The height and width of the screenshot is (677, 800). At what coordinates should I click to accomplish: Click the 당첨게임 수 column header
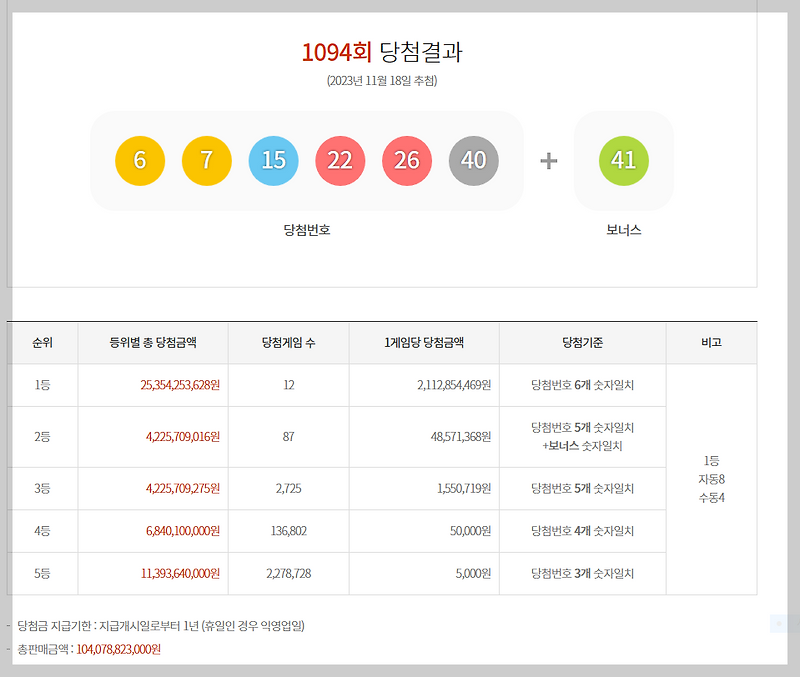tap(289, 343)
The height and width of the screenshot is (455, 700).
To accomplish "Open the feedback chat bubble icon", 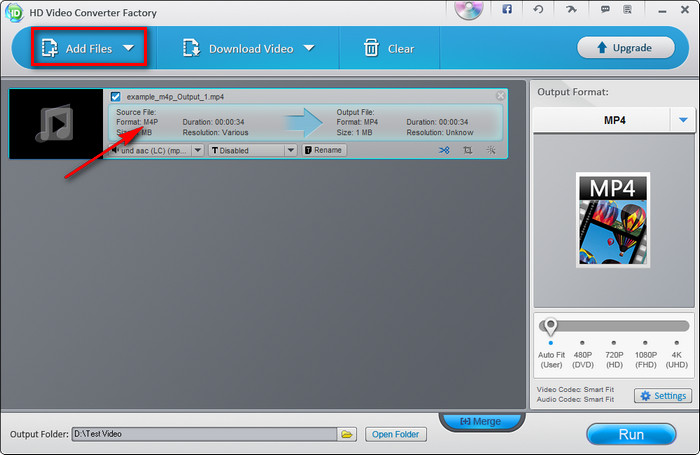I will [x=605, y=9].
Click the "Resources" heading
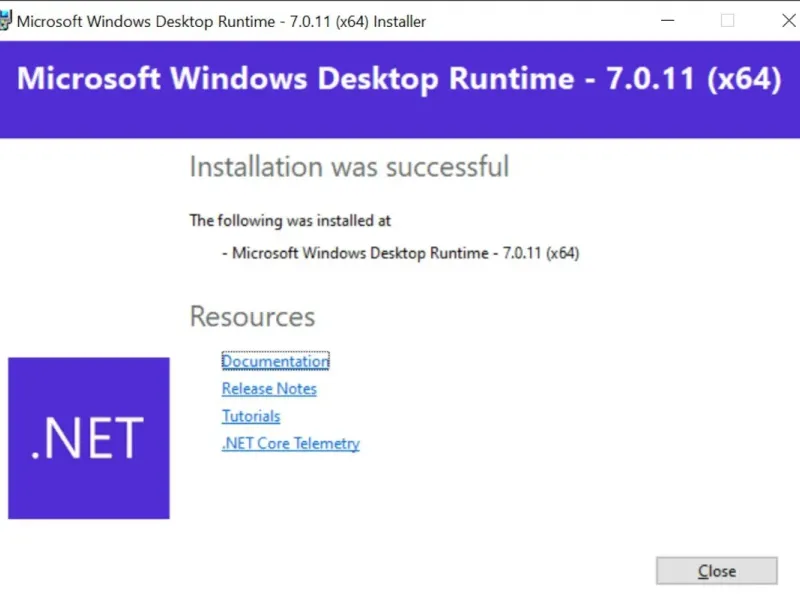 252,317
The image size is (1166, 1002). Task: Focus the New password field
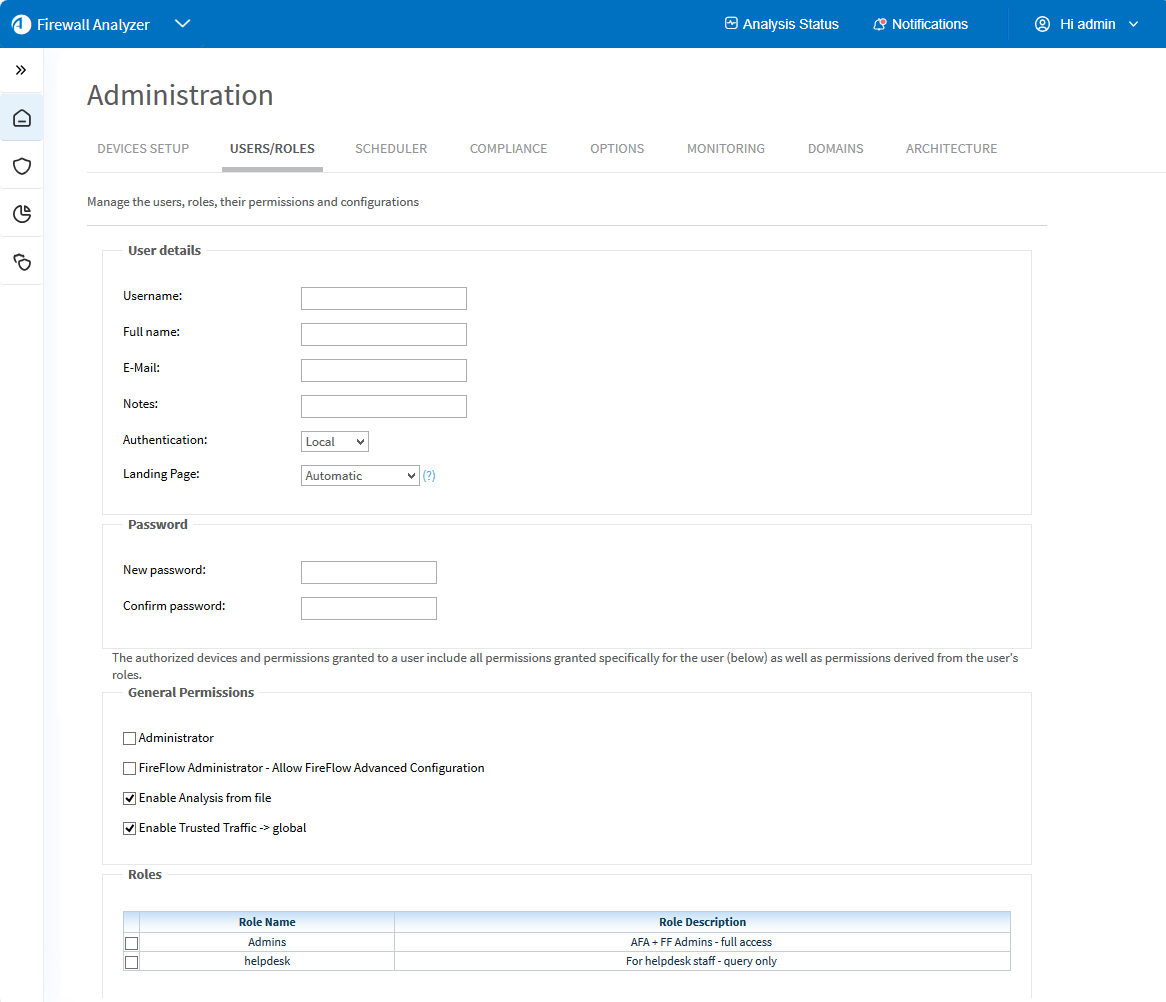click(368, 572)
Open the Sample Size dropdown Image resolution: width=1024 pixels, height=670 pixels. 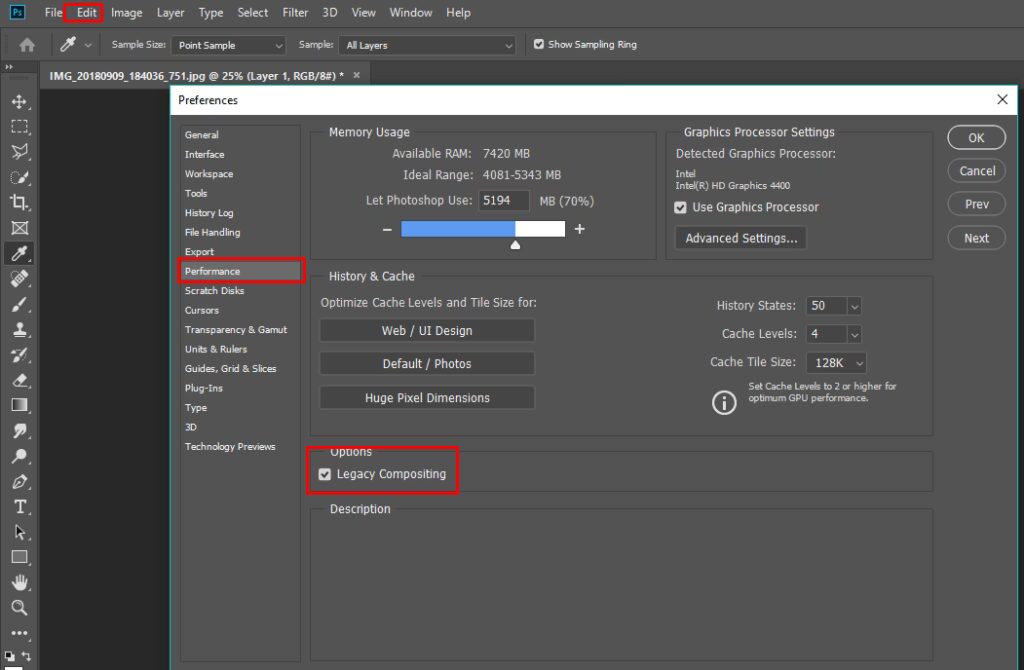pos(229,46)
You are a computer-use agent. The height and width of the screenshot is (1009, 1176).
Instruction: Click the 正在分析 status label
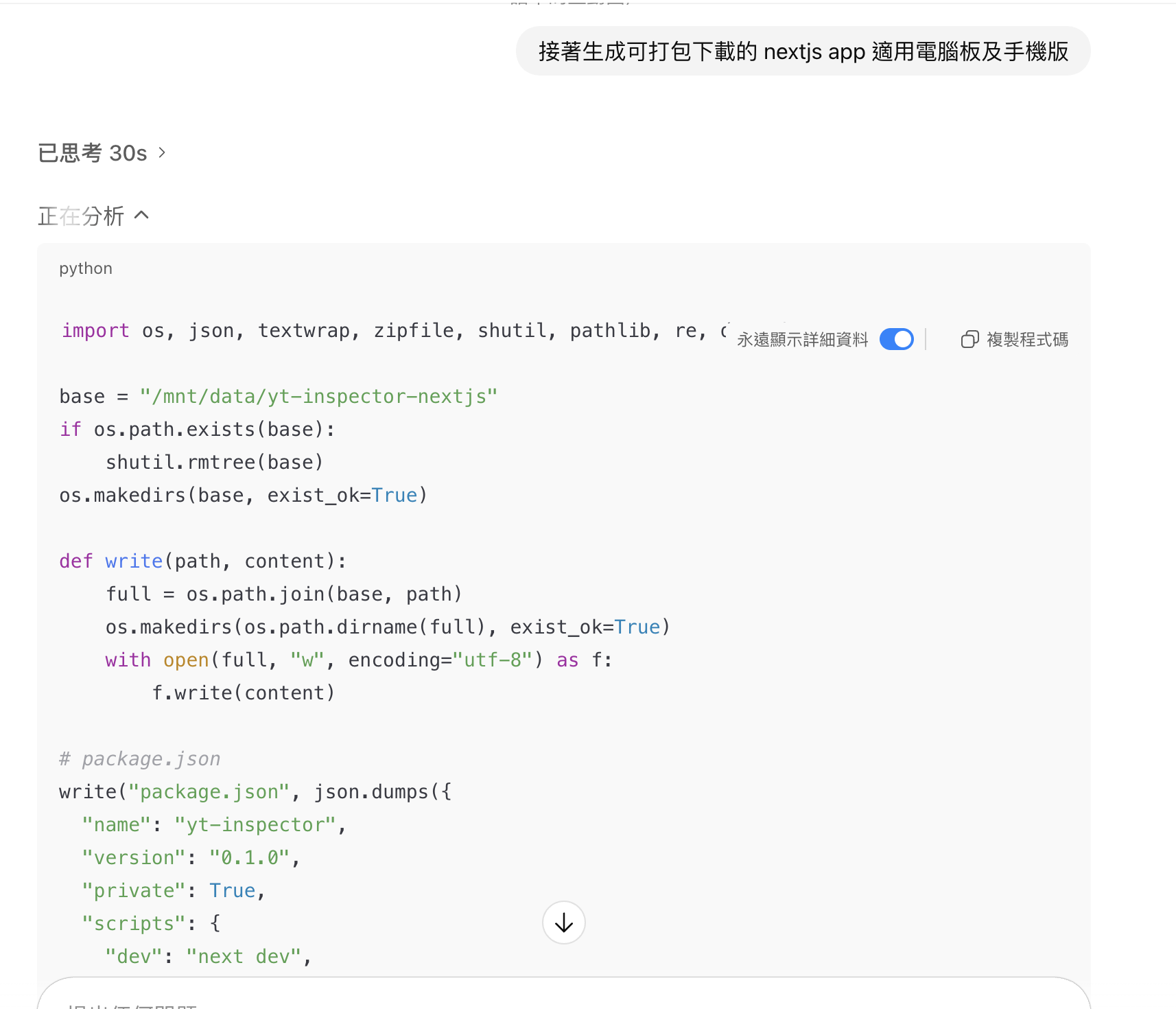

☆ ☆ ☆ ☆ ☆ ☆ ☆

== Problem statement ==
Only the lines from the one containing "You are a computer-use" through the last line of the data may appear in the answer, each given again exactly and with pictures left out.

== Exercise response ==
You are a computer-use agent. The height and width of the screenshot is (1009, 1176).
Instruction: Click the 正在分析 status label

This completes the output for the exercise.